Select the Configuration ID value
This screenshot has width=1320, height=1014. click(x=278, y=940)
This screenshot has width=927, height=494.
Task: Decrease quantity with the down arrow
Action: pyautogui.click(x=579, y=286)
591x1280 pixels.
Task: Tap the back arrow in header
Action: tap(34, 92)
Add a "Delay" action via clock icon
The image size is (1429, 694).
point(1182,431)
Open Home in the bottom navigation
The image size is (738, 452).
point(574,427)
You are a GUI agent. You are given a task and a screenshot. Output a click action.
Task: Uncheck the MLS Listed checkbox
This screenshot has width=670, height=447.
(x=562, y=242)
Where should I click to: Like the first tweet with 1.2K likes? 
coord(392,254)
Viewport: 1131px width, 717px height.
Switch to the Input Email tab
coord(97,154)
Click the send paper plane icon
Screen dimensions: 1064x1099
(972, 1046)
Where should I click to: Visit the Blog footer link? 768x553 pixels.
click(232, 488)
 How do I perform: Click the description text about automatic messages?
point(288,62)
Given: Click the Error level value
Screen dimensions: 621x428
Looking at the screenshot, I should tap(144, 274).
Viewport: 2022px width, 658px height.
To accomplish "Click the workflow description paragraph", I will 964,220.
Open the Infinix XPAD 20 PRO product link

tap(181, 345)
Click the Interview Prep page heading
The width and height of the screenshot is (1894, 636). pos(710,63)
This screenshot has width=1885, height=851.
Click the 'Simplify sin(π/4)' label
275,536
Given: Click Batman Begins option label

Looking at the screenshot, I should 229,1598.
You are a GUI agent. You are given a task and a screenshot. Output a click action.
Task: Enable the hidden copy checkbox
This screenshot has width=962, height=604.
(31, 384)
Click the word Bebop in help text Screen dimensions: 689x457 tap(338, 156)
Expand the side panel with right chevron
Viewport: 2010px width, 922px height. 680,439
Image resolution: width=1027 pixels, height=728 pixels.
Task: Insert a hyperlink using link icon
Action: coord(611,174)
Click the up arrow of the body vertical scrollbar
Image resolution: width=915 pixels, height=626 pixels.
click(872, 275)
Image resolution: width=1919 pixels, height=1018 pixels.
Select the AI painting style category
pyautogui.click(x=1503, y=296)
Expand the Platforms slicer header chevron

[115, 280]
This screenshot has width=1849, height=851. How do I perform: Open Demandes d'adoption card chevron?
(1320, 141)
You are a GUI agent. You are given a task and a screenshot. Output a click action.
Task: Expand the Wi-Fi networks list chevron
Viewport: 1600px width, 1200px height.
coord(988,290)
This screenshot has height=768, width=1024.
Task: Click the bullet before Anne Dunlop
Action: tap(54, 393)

_How to complete this task:_ Give back every entry exactly, with nothing left out.

_Problem solution:_
Select the Configuration ID value
This screenshot has width=1320, height=1014. click(x=278, y=940)
This screenshot has width=927, height=494.
Task: Decrease quantity with the down arrow
Action: pyautogui.click(x=579, y=286)
591x1280 pixels.
Task: Tap the back arrow in header
Action: tap(34, 92)
Add a "Delay" action via clock icon
The image size is (1429, 694).
point(1182,431)
Open Home in the bottom navigation
The image size is (738, 452).
point(574,427)
You are a GUI agent. You are given a task and a screenshot. Output a click action.
Task: Uncheck the MLS Listed checkbox
This screenshot has width=670, height=447.
(x=562, y=242)
Where should I click to: Like the first tweet with 1.2K likes? 
coord(392,254)
Viewport: 1131px width, 717px height.
Switch to the Input Email tab
coord(97,154)
Click the send paper plane icon
Screen dimensions: 1064x1099
(972, 1046)
Where should I click to: Visit the Blog footer link? 768x553 pixels.
click(232, 488)
 How do I perform: Click the description text about automatic messages?
point(288,62)
Given: Click the Error level value
Screen dimensions: 621x428
Looking at the screenshot, I should tap(144, 274).
Viewport: 2022px width, 658px height.
To accomplish "Click the workflow description paragraph", I will 964,220.
Open the Infinix XPAD 20 PRO product link

tap(181, 345)
Click the Interview Prep page heading
The width and height of the screenshot is (1894, 636). pos(710,63)
This screenshot has width=1885, height=851.
Click the 'Simplify sin(π/4)' label
275,536
Given: Click Batman Begins option label

Looking at the screenshot, I should 229,1598.
You are a GUI agent. You are given a task and a screenshot. Output a click action.
Task: Enable the hidden copy checkbox
This screenshot has width=962, height=604.
(31, 384)
Click the word Bebop in help text Screen dimensions: 689x457 tap(338, 156)
Expand the side panel with right chevron
Viewport: 2010px width, 922px height. 680,439
Image resolution: width=1027 pixels, height=728 pixels.
Task: Insert a hyperlink using link icon
Action: coord(611,174)
Click the up arrow of the body vertical scrollbar
Image resolution: width=915 pixels, height=626 pixels.
click(872, 275)
Image resolution: width=1919 pixels, height=1018 pixels.
Select the AI painting style category
pyautogui.click(x=1503, y=296)
Expand the Platforms slicer header chevron

[115, 280]
This screenshot has width=1849, height=851. How do I perform: Open Demandes d'adoption card chevron?
(1320, 141)
You are a GUI agent. You are given a task and a screenshot. Output a click action.
Task: Expand the Wi-Fi networks list chevron
Viewport: 1600px width, 1200px height.
coord(988,290)
This screenshot has height=768, width=1024.
Task: Click the bullet before Anne Dunlop
Action: tap(54, 393)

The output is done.